Michael Marcus (2) Shareholder 5,713,333 (3) 10.09%
Yves Cohen Shareholder 6,000,000 (4) 8.52%
Total  

13,363,333

20.96%

(1) Includes shares with respect to which the holder has shared voting rights. Peter Smetek, a Nominee, is president of Smetek, Van Horn & Cormack, Inc., the Solicitor.
(2) Mr. Marcus was a former director of REX and resigned effective February 15, 2007.
(3) Includes shares owned by Canmark Trading.
(4) Includes 3,500,000 shares owned by RMS Advisors Group and 2,500,000 shares owned by THIO Investments, with respect to which Mr.

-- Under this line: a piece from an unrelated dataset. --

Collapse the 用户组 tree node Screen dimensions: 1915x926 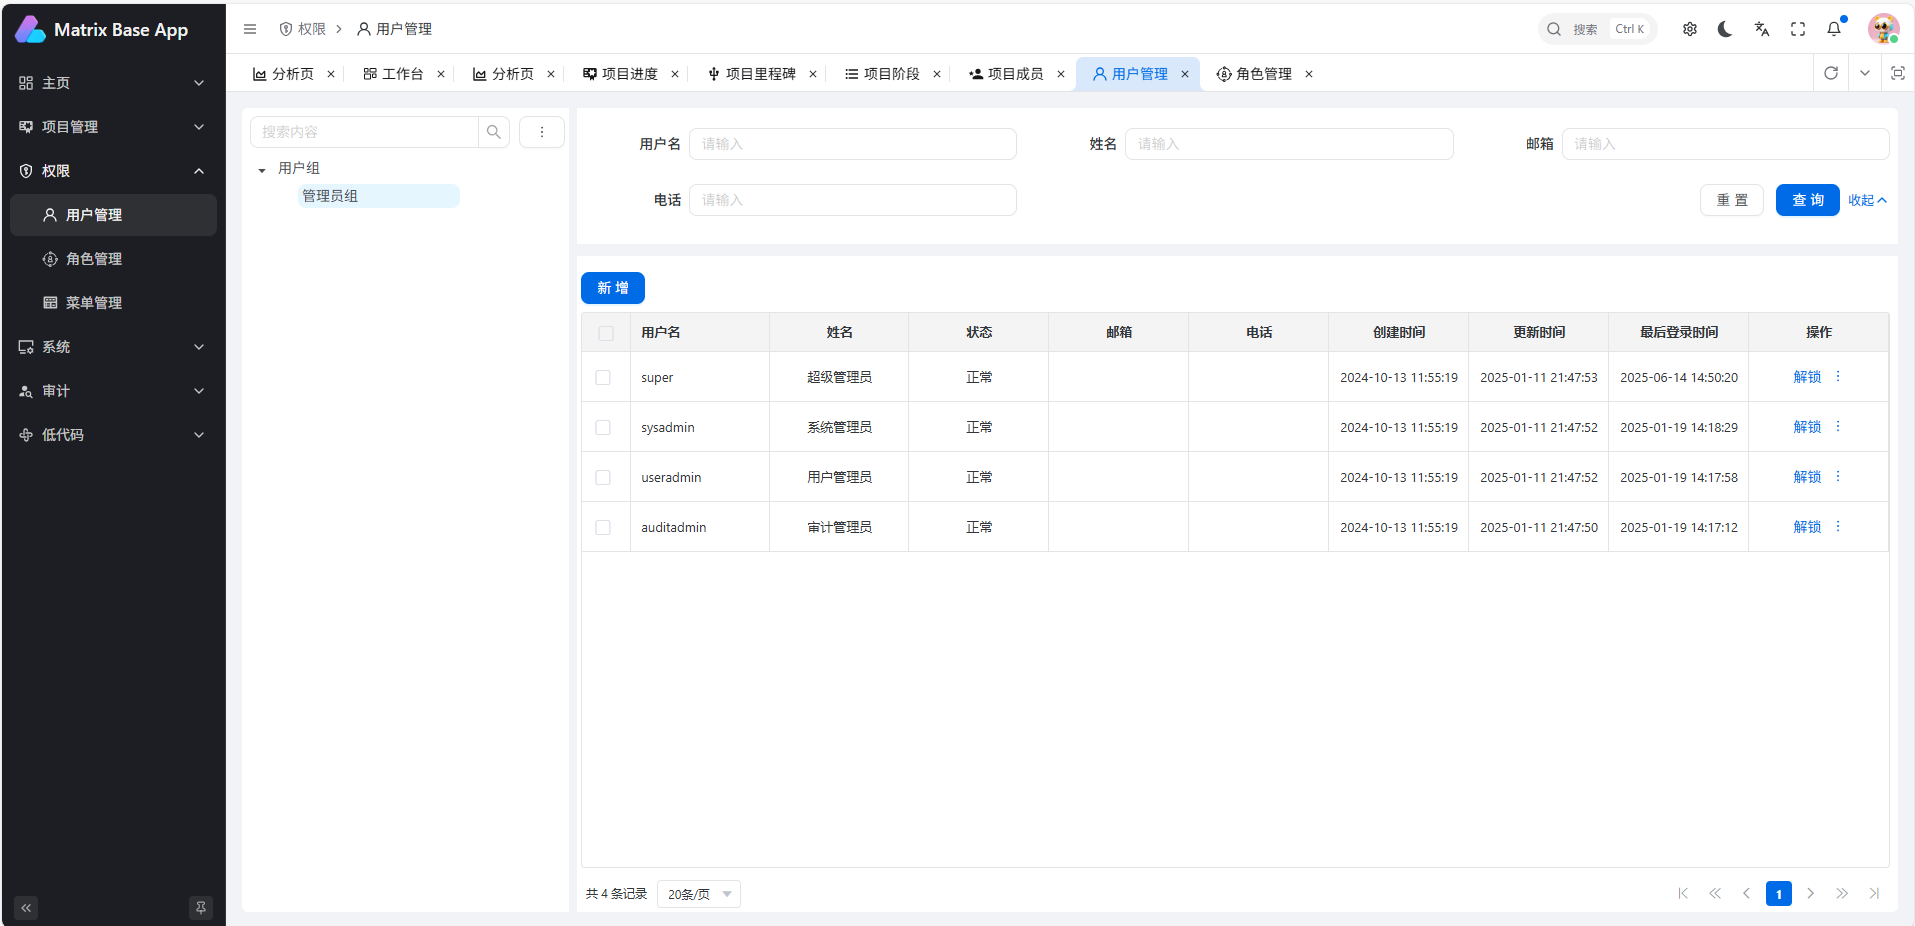[262, 170]
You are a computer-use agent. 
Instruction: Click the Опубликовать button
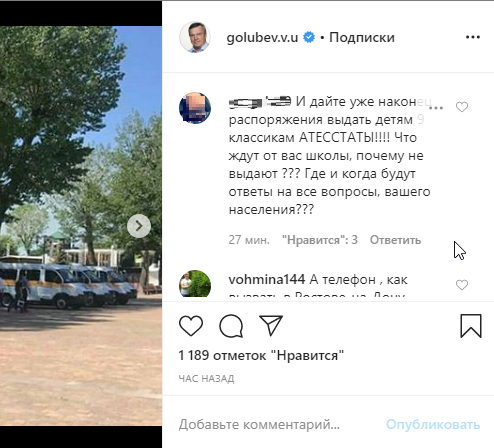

Cohen has voting authority.

 


VIREXX MEDICAL CORP.

NOTICE AND PROXY OF NON-MANAGEMENT STOCKHOLDER SOLICITATION

THIS NOTICE AND PROXY IS SOLICITED BY SMETEK, VAN HORN & CORMACK, INC. (THE "SOLICITOR")

Unless otherwise indicated below, the undersigned, a stockholder on March 15, 2007 (the "Record Date") of Virexx Medical Corp., pursuant to this non-management solicitation by Notice and Proxy, seeks the proxies of stockholders of Virexx Medical Corp. pursuant to the Articles of Amalgamation and By-Laws of Virexx Medical Corp. as in effect .on the Record Date and the Alberta Business Corporations Act, with respect to all shares of Common Stock, no par value, of Virexx Medical Corp. (the "Common Stock"), held by the undersigned, and authorization to Solicitor to vote their shares by proxy in favor of the following proposals.

THE SOLICITOR RECOMMENDS THAT YOU VOTE IN FAVOR OF THE SOLICITOR PROPOSALS AS FOLLOWS:

Proposal 1

To remove (i) all six (6) members of REX's Board of Directors and (ii) any other person or persons elected or appointed to the Board of Directors prior to the Annual Meeting including any persons elected or appointed to fill any newly-created directorship or vacancy on the Board of Directors or otherwise.

|_| FOR |_| AGAINST |_| ABSTAIN

Proposal 2

To elect Peter Smetek, Michael Marcus and Yves Cohen (collectively, the "Nominees") as directors of REX to serve until their respective successors are duly elected and qualified (the

|_| FOR |_| AGAINST |_| ABSTAIN

Proposal 3

To repeal any amendment to the By-Laws of REX adopted by the Board of Directors on or after March 15, 2007.

|_| FOR |_| AGAINST |_| ABSTAIN

By executing this written proxy, the undersigned hereby revokes any proxy previously given.

Please sign exactly as your name as it appears on REX's stockholder list of record as of March 19, 2007. If the stock is registered in the names of two or more persons, each person should sign. Executors, administrators, trustees, guardians and attorneys-in-fact should add their titles. If signer is a corporation, please give full corporate name and have a duly authorized officer sign, stating title. If signer is a partnership, please sign in partnership by an authorized party. This proxy votes all shares held in all capacities.

 

________________________________
Stockholder Name as of the Record Date

 

________________________________
(Signature)

 

________________________________
(Date)

 

________________________________
(Title)

 

________________________________
(Signature, if held jointly)

THIS NOTICE AND PROXY SHALL ONLY BE VALID IF DELIVERED TO SOLICITOR AND SUBSEQUENTLY DELIVERED TO VIREXX MEDICAL CORP.

PLEASE DATE, SIGN AND MAIL THE NOTICE AND PROXY PROMPTLY, USING THE ENCLOSED ENVELOPE.